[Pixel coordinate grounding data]
↓

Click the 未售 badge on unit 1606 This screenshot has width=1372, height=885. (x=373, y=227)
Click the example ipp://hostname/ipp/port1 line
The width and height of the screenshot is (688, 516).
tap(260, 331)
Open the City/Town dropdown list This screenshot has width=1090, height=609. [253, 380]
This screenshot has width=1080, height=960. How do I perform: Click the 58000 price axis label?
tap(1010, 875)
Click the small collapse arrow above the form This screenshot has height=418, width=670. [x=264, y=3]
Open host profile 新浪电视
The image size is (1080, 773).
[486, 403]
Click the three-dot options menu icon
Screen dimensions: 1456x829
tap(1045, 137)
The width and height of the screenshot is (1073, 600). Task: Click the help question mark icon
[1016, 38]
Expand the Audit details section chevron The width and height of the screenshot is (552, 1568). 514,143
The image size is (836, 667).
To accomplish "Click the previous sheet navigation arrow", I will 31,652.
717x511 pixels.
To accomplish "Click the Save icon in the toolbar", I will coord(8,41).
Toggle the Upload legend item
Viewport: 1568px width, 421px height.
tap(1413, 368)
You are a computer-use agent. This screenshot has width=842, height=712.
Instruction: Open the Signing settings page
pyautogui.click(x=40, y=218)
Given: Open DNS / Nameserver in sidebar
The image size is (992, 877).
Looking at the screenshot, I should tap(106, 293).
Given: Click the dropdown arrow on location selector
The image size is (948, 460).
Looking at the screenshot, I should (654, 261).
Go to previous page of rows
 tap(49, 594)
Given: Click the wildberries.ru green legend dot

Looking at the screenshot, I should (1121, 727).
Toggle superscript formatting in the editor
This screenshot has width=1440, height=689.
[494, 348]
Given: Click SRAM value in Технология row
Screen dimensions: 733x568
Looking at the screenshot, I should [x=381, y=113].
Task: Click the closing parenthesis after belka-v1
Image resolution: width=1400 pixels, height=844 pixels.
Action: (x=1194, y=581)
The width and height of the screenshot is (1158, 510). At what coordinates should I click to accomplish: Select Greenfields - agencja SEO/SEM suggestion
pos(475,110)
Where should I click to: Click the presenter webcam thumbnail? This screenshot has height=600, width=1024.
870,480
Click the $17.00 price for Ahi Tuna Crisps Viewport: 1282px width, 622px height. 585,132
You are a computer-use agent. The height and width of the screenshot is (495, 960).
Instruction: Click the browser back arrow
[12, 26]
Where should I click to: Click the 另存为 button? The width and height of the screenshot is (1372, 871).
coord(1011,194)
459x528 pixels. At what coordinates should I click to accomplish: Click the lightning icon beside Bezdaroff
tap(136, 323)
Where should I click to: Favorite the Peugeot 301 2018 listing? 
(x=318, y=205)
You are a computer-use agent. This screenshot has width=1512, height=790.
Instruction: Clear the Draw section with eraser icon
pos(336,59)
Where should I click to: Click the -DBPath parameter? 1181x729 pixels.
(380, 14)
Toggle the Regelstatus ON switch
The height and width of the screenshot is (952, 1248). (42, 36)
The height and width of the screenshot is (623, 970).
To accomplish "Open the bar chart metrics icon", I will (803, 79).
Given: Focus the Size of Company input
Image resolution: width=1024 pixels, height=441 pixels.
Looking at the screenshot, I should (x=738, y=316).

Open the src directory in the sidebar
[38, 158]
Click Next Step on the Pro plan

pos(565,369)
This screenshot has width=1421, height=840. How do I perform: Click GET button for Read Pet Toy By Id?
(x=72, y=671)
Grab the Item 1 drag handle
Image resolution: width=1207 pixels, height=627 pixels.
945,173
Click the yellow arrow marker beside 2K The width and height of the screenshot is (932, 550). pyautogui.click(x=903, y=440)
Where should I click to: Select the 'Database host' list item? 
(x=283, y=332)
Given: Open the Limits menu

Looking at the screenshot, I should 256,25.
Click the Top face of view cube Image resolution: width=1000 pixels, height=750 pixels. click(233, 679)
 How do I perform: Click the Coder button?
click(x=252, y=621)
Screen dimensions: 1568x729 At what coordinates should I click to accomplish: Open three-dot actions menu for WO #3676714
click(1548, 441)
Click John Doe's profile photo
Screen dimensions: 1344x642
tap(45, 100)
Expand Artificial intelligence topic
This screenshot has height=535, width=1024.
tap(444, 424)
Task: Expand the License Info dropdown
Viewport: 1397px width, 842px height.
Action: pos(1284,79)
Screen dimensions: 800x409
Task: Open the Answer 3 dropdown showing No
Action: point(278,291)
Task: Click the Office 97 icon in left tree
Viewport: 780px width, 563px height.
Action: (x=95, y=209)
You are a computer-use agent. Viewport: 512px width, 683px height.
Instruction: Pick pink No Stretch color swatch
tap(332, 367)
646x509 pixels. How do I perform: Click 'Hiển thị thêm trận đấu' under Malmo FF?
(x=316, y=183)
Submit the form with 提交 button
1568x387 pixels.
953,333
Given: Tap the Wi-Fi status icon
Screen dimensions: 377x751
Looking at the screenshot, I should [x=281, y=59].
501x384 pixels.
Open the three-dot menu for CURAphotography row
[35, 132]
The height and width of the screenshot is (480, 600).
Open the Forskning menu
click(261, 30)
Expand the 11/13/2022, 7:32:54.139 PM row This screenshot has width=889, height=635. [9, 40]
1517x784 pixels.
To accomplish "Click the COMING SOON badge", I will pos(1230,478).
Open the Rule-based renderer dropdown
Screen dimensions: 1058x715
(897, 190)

↑

- Work task: Exact copies of every record above are required.

- Written response:
Click the 未售 badge on unit 1606 This screenshot has width=1372, height=885. (x=373, y=227)
Click the example ipp://hostname/ipp/port1 line
The width and height of the screenshot is (688, 516).
tap(260, 331)
Open the City/Town dropdown list This screenshot has width=1090, height=609. [253, 380]
This screenshot has width=1080, height=960. How do I perform: Click the 58000 price axis label?
tap(1010, 875)
Click the small collapse arrow above the form This screenshot has height=418, width=670. [x=264, y=3]
Open host profile 新浪电视
The image size is (1080, 773).
[486, 403]
Click the three-dot options menu icon
Screen dimensions: 1456x829
tap(1045, 137)
The width and height of the screenshot is (1073, 600). Task: Click the help question mark icon
[1016, 38]
Expand the Audit details section chevron The width and height of the screenshot is (552, 1568). 514,143
The image size is (836, 667).
To accomplish "Click the previous sheet navigation arrow", I will 31,652.
717x511 pixels.
To accomplish "Click the Save icon in the toolbar", I will coord(8,41).
Toggle the Upload legend item
Viewport: 1568px width, 421px height.
tap(1413, 368)
You are a computer-use agent. This screenshot has width=842, height=712.
Instruction: Open the Signing settings page
pyautogui.click(x=40, y=218)
Given: Open DNS / Nameserver in sidebar
The image size is (992, 877).
Looking at the screenshot, I should tap(106, 293).
Given: Click the dropdown arrow on location selector
The image size is (948, 460).
Looking at the screenshot, I should (654, 261).
Go to previous page of rows
 tap(49, 594)
Given: Click the wildberries.ru green legend dot

Looking at the screenshot, I should (1121, 727).
Toggle superscript formatting in the editor
This screenshot has width=1440, height=689.
[494, 348]
Given: Click SRAM value in Технология row
Screen dimensions: 733x568
Looking at the screenshot, I should [x=381, y=113].
Task: Click the closing parenthesis after belka-v1
Image resolution: width=1400 pixels, height=844 pixels.
Action: (x=1194, y=581)
The width and height of the screenshot is (1158, 510). At what coordinates should I click to accomplish: Select Greenfields - agencja SEO/SEM suggestion
pos(475,110)
Where should I click to: Click the presenter webcam thumbnail? This screenshot has height=600, width=1024.
870,480
Click the $17.00 price for Ahi Tuna Crisps Viewport: 1282px width, 622px height. 585,132
You are a computer-use agent. The height and width of the screenshot is (495, 960).
Instruction: Click the browser back arrow
[12, 26]
Where should I click to: Click the 另存为 button? The width and height of the screenshot is (1372, 871).
coord(1011,194)
459x528 pixels. At what coordinates should I click to accomplish: Click the lightning icon beside Bezdaroff
tap(136, 323)
Where should I click to: Favorite the Peugeot 301 2018 listing? 
(x=318, y=205)
You are a computer-use agent. This screenshot has width=1512, height=790.
Instruction: Clear the Draw section with eraser icon
pos(336,59)
Where should I click to: Click the -DBPath parameter? 1181x729 pixels.
(380, 14)
Toggle the Regelstatus ON switch
The height and width of the screenshot is (952, 1248). (42, 36)
The height and width of the screenshot is (623, 970).
To accomplish "Open the bar chart metrics icon", I will (803, 79).
Given: Focus the Size of Company input
Image resolution: width=1024 pixels, height=441 pixels.
Looking at the screenshot, I should (x=738, y=316).

Open the src directory in the sidebar
[38, 158]
Click Next Step on the Pro plan

pos(565,369)
This screenshot has width=1421, height=840. How do I perform: Click GET button for Read Pet Toy By Id?
(x=72, y=671)
Grab the Item 1 drag handle
Image resolution: width=1207 pixels, height=627 pixels.
945,173
Click the yellow arrow marker beside 2K The width and height of the screenshot is (932, 550). pyautogui.click(x=903, y=440)
Where should I click to: Select the 'Database host' list item? 
(x=283, y=332)
Given: Open the Limits menu

Looking at the screenshot, I should 256,25.
Click the Top face of view cube Image resolution: width=1000 pixels, height=750 pixels. click(233, 679)
 How do I perform: Click the Coder button?
click(x=252, y=621)
Screen dimensions: 1568x729 At what coordinates should I click to accomplish: Open three-dot actions menu for WO #3676714
click(1548, 441)
Click John Doe's profile photo
Screen dimensions: 1344x642
tap(45, 100)
Expand Artificial intelligence topic
This screenshot has height=535, width=1024.
tap(444, 424)
Task: Expand the License Info dropdown
Viewport: 1397px width, 842px height.
Action: pos(1284,79)
Screen dimensions: 800x409
Task: Open the Answer 3 dropdown showing No
Action: point(278,291)
Task: Click the Office 97 icon in left tree
Viewport: 780px width, 563px height.
Action: (x=95, y=209)
You are a computer-use agent. Viewport: 512px width, 683px height.
Instruction: Pick pink No Stretch color swatch
tap(332, 367)
646x509 pixels. How do I perform: Click 'Hiển thị thêm trận đấu' under Malmo FF?
(x=316, y=183)
Submit the form with 提交 button
1568x387 pixels.
953,333
Given: Tap the Wi-Fi status icon
Screen dimensions: 377x751
Looking at the screenshot, I should [x=281, y=59].
501x384 pixels.
Open the three-dot menu for CURAphotography row
[35, 132]
The height and width of the screenshot is (480, 600).
Open the Forskning menu
click(261, 30)
Expand the 11/13/2022, 7:32:54.139 PM row This screenshot has width=889, height=635. [9, 40]
1517x784 pixels.
To accomplish "Click the COMING SOON badge", I will pos(1230,478).
Open the Rule-based renderer dropdown
Screen dimensions: 1058x715
(897, 190)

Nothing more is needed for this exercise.